::: Excerpted data :::
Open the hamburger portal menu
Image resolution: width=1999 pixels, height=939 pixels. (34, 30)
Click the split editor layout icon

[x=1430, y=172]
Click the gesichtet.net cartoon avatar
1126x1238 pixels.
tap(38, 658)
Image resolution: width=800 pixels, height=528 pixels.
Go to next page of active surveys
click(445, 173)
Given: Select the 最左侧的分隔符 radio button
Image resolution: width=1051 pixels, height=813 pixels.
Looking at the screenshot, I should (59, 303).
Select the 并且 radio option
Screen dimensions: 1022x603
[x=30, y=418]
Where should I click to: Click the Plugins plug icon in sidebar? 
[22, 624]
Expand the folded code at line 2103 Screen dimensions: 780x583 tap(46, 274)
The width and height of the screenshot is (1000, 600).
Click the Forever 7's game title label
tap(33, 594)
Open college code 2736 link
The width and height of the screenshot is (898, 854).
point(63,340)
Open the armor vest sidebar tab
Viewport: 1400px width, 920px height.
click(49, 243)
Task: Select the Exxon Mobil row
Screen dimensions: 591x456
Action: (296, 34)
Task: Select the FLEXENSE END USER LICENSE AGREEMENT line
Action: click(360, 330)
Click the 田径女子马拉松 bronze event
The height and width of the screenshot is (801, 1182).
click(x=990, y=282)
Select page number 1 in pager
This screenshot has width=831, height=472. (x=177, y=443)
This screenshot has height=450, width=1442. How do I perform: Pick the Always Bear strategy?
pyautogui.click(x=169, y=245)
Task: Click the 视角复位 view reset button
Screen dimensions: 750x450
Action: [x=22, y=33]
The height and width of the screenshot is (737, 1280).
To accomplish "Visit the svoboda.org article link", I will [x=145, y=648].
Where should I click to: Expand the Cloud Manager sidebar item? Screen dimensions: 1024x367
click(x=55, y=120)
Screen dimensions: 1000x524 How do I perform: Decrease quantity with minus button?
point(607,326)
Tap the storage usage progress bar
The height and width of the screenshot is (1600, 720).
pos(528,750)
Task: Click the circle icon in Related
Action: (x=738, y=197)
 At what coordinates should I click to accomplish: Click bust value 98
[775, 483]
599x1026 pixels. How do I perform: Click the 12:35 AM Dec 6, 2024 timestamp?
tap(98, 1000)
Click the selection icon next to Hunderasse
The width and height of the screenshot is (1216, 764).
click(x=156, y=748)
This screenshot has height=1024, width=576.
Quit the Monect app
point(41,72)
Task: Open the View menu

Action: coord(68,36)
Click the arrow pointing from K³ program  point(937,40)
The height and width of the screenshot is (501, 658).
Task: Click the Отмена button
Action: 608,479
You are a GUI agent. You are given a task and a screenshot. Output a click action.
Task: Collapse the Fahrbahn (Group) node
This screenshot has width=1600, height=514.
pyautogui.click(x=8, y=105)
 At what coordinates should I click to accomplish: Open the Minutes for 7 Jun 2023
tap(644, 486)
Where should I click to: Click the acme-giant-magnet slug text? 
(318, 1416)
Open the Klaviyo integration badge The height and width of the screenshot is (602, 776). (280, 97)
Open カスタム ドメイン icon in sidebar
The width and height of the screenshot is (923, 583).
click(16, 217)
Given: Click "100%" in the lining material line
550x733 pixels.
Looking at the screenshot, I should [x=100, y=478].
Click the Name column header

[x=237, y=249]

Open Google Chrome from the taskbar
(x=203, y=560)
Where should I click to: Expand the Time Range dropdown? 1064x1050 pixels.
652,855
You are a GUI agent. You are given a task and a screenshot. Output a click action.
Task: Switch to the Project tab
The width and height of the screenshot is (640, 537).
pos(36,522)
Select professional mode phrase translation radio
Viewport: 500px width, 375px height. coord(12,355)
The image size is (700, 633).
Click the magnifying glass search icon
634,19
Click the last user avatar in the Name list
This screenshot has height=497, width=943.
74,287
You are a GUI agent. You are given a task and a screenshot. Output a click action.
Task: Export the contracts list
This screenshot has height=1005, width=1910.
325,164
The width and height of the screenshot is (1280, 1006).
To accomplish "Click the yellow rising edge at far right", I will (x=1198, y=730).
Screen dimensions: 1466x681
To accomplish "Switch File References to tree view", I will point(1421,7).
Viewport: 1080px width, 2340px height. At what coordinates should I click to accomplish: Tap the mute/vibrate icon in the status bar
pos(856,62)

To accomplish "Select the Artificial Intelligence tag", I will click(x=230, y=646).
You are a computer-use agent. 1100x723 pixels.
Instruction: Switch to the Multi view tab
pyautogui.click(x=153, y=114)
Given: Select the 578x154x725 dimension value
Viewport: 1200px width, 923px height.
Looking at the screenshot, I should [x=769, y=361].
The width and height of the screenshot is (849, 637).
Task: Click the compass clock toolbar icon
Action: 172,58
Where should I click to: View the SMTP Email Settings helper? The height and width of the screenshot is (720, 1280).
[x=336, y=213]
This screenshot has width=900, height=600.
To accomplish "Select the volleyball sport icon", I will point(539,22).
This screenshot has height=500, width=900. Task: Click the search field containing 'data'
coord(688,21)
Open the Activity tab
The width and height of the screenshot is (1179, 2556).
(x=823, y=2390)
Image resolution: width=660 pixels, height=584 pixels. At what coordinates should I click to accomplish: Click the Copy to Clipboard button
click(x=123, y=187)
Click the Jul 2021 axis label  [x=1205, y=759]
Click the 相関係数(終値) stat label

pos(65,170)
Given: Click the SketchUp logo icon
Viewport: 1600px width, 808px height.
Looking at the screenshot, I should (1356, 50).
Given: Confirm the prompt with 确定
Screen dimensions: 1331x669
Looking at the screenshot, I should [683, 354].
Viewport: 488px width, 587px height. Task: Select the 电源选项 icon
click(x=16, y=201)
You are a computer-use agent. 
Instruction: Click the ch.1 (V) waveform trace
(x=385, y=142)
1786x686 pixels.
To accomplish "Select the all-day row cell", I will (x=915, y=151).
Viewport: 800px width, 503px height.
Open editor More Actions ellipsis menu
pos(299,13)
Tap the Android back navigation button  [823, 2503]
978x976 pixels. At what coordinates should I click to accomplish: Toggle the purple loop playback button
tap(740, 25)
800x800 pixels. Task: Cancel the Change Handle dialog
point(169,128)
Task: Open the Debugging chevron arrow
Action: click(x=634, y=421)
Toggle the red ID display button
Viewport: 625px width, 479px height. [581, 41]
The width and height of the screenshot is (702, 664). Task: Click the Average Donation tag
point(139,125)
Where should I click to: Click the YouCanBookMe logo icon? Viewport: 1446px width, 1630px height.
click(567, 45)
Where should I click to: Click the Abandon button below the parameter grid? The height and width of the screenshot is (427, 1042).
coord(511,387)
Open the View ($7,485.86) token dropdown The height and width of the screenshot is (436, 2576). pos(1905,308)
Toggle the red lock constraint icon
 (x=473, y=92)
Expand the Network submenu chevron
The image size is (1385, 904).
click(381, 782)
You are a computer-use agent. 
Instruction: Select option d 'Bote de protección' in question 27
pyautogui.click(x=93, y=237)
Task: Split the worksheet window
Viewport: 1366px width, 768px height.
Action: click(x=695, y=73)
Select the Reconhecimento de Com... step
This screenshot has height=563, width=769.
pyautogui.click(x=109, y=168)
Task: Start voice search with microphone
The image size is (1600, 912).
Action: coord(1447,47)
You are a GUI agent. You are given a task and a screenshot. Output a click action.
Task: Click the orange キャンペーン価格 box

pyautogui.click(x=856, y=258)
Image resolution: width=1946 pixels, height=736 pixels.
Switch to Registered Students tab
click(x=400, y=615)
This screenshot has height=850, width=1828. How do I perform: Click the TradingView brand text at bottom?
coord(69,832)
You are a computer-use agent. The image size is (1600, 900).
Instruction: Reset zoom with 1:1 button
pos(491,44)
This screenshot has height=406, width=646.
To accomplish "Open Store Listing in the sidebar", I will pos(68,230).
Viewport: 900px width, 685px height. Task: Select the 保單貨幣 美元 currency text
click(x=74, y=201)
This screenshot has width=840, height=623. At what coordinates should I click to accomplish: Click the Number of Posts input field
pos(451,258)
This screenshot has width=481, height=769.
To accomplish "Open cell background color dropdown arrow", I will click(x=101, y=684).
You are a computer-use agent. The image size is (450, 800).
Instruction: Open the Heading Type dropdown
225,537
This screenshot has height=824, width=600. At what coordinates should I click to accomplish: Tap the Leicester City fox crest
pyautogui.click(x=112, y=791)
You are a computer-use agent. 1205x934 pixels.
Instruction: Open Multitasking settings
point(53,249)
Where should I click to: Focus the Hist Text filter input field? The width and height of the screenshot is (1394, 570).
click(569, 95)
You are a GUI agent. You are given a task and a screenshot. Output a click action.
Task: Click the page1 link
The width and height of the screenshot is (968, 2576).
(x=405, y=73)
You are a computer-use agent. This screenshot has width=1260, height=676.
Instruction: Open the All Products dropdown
:::
* [About this task]:
An exact copy is needed of the closing lines of the entries above, counting from the one that contains "Where should I click to: Focus" and including it and the last.

* [Answer area]:
Where should I click to: Focus the Hist Text filter input field? The width and height of the screenshot is (1394, 570).
click(569, 95)
You are a GUI agent. You are given a task and a screenshot. Output a click action.
Task: Click the page1 link
The width and height of the screenshot is (968, 2576).
(x=405, y=73)
You are a computer-use agent. This screenshot has width=1260, height=676.
Instruction: Open the All Products dropdown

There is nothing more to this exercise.